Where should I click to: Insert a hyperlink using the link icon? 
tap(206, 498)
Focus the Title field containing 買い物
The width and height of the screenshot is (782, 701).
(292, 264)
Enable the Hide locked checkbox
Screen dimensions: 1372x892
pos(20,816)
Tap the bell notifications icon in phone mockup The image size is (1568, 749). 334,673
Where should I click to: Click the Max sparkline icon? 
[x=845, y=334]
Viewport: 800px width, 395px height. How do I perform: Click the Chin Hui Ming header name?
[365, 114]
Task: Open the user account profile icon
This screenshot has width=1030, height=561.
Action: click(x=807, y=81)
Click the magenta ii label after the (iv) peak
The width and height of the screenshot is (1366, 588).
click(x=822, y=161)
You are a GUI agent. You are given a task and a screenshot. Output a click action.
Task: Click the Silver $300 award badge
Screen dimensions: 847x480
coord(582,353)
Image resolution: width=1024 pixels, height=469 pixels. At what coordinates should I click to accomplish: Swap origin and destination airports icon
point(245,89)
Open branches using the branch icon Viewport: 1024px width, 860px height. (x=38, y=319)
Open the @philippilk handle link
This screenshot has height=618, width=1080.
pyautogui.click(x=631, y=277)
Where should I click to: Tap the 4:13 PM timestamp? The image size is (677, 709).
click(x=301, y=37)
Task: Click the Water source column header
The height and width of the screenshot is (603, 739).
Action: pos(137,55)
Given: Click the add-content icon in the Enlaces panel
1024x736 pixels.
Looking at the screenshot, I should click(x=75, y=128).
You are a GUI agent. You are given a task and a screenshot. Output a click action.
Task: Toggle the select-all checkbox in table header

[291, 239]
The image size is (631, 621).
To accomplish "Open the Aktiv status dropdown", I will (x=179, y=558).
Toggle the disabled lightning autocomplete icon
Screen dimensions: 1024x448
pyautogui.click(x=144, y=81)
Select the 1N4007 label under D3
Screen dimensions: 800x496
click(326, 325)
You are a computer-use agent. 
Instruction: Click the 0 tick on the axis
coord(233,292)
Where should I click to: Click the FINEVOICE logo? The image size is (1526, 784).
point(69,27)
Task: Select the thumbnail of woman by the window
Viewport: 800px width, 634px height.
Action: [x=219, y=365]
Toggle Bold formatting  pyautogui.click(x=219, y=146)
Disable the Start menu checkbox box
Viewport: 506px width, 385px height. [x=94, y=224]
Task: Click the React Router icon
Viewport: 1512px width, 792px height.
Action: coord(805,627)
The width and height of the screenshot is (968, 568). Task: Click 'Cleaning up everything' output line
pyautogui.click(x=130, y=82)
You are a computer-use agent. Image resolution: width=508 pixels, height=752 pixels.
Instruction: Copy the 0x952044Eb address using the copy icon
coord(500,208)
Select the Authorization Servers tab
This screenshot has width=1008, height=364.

******

Task objective: For every entry in the records above, write an exact copy.

Output below:
Where should I click to: Insert a hyperlink using the link icon? 
tap(206, 498)
Focus the Title field containing 買い物
The width and height of the screenshot is (782, 701).
(292, 264)
Enable the Hide locked checkbox
Screen dimensions: 1372x892
pos(20,816)
Tap the bell notifications icon in phone mockup The image size is (1568, 749). 334,673
Where should I click to: Click the Max sparkline icon? 
[x=845, y=334]
Viewport: 800px width, 395px height. How do I perform: Click the Chin Hui Ming header name?
[365, 114]
Task: Open the user account profile icon
This screenshot has width=1030, height=561.
Action: click(x=807, y=81)
Click the magenta ii label after the (iv) peak
The width and height of the screenshot is (1366, 588).
click(x=822, y=161)
You are a GUI agent. You are given a task and a screenshot. Output a click action.
Task: Click the Silver $300 award badge
Screen dimensions: 847x480
coord(582,353)
Image resolution: width=1024 pixels, height=469 pixels. At what coordinates should I click to accomplish: Swap origin and destination airports icon
point(245,89)
Open branches using the branch icon Viewport: 1024px width, 860px height. (x=38, y=319)
Open the @philippilk handle link
This screenshot has height=618, width=1080.
pyautogui.click(x=631, y=277)
Where should I click to: Tap the 4:13 PM timestamp? The image size is (677, 709).
click(x=301, y=37)
Task: Click the Water source column header
The height and width of the screenshot is (603, 739).
Action: pos(137,55)
Given: Click the add-content icon in the Enlaces panel
1024x736 pixels.
Looking at the screenshot, I should click(x=75, y=128).
You are a GUI agent. You are given a task and a screenshot. Output a click action.
Task: Toggle the select-all checkbox in table header

[291, 239]
The image size is (631, 621).
To accomplish "Open the Aktiv status dropdown", I will (x=179, y=558).
Toggle the disabled lightning autocomplete icon
Screen dimensions: 1024x448
pyautogui.click(x=144, y=81)
Select the 1N4007 label under D3
Screen dimensions: 800x496
click(326, 325)
You are a computer-use agent. 
Instruction: Click the 0 tick on the axis
coord(233,292)
Where should I click to: Click the FINEVOICE logo? The image size is (1526, 784).
point(69,27)
Task: Select the thumbnail of woman by the window
Viewport: 800px width, 634px height.
Action: [x=219, y=365]
Toggle Bold formatting  pyautogui.click(x=219, y=146)
Disable the Start menu checkbox box
Viewport: 506px width, 385px height. [x=94, y=224]
Task: Click the React Router icon
Viewport: 1512px width, 792px height.
Action: coord(805,627)
The width and height of the screenshot is (968, 568). Task: Click 'Cleaning up everything' output line
pyautogui.click(x=130, y=82)
You are a computer-use agent. Image resolution: width=508 pixels, height=752 pixels.
Instruction: Copy the 0x952044Eb address using the copy icon
coord(500,208)
Select the Authorization Servers tab
This screenshot has width=1008, height=364.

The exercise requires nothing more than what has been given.